Par un mémoire en défense, enregistré le 11 octobre 2024, le préfet de la Haute-Garonne conclut au rejet de la requête.
Il soutient qu’aucun des moyens de la requête n’est fondé.
Par décision du 14 mai 2024, M. A… a été admis au bénéfice de l’aide juridictionnelle totale.
Par ordonnance du 14 mars 2025, la clôture de l’instruction a été fixée au 31 mars 2025.
Vu les autres pièces du dossier.
Vu :
- la convention européenne de sauvegarde des droits de l’homme et des libertés fondamentales ;
- l’accord franco-algérien du 27 décembre 1968 ;
- le code de l’entrée et du séjour des étrangers et du droit d’asile ;
- la loi n° 91-647 du 10 juillet 1991 ;
- le code de justice administrative.
Le président de la formation de jugement a dispensé la rapporteure publique, sur sa proposition, de prononcer des conclusions à l’audience.

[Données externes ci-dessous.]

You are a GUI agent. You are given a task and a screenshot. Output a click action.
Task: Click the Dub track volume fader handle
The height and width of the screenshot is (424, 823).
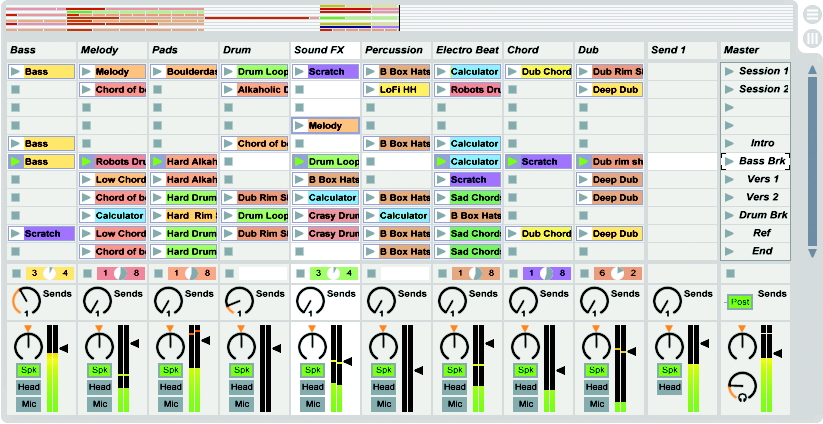632,352
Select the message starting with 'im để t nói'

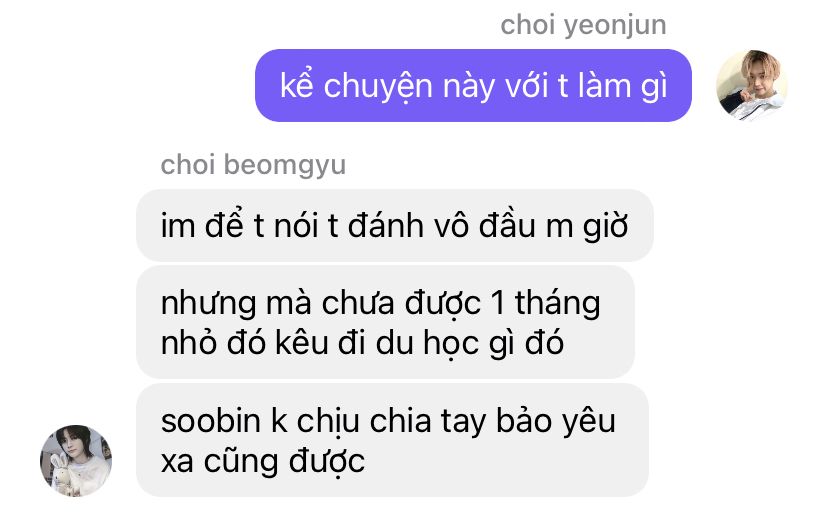coord(395,225)
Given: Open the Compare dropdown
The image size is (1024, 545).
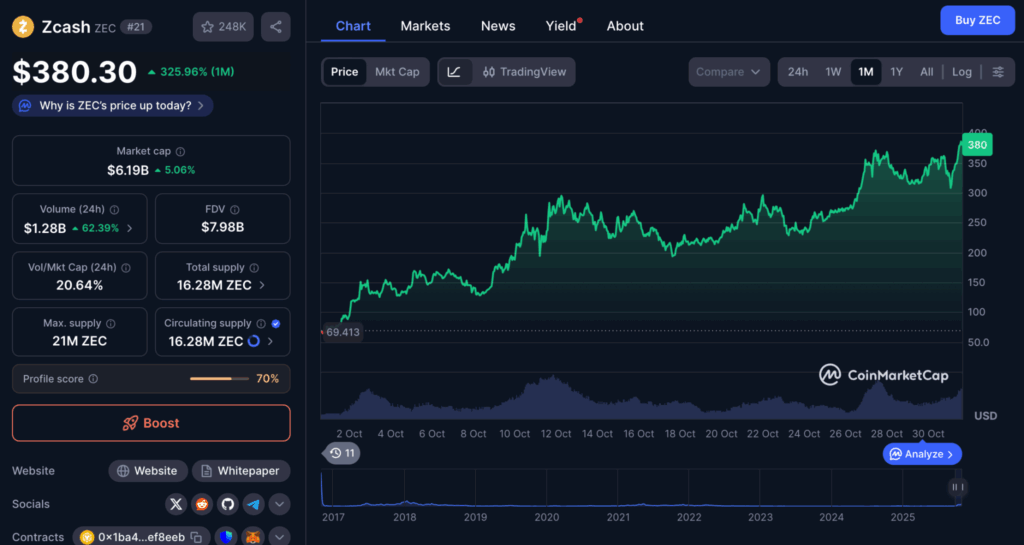Looking at the screenshot, I should coord(729,72).
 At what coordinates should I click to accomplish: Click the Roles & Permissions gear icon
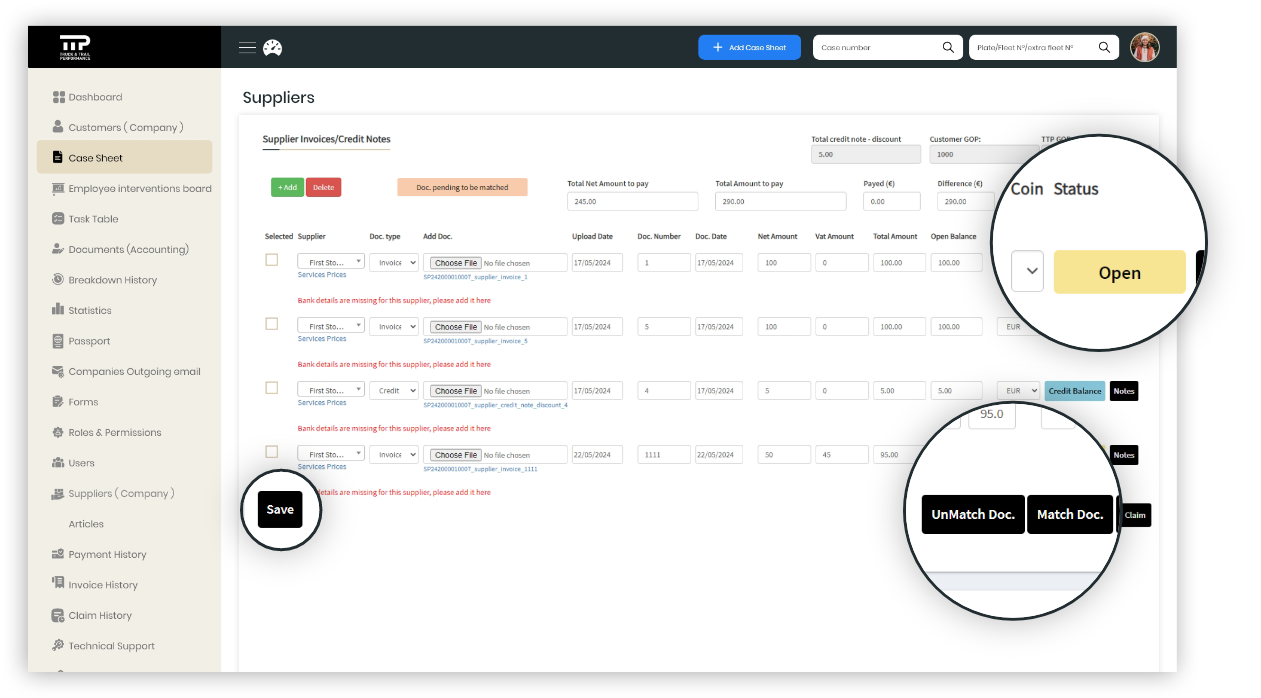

Les parties ont été régulièrement averties du jour de l’audience.
Le rapport de Mme Lequeux, rapporteure, a été entendu au cours de l’audience publique.
Considérant ce qui suit :
1. M. A…, né le 26 juin 1952, de nationalité algérienne, titulaire d’un certificat de résidence de dix ans valable jusqu’au 23 juillet 2030, a sollicité le 31 janvier 2023 le regroupement familial au profit de son épouse, Mme D…, de même nationalité que lui, qu’il a épousée le 15 novembre 2022. Par décision du 2 janvier 2024, le préfet de la Haute-Garonne a rejeté sa demande.
Sur les conclusions à fin d’annulation :
En ce qui concerne la légalité externe :
2. En premier lieu, la décision attaquée a été signée par Mme C…, laquelle avait reçu délégation de signature par arrêté du préfet de la Haute-Garonne du 13 mars 2023, régulièrement publié, pour « l’instruction des demandes et la prise des décisions relatives au regroupement familial ». Par suite, le moyen tiré de l’incompétence de l’auteur de la décision attaquée ne peut qu’être écarté.
3. En second lieu, il ressort des pièces du dossier que la décision de refus de regroupement familial vise les textes sur lesquels elle se fonde et précise la situation de M. A… et particulièrement l’insuffisance de ressources de ce dernier, sur laquelle elle se fonde pour lui refuser le regroupement familial. Elle est par suite suffisamment motivée et le moyen d’insuffisance de motivation doit être écarté.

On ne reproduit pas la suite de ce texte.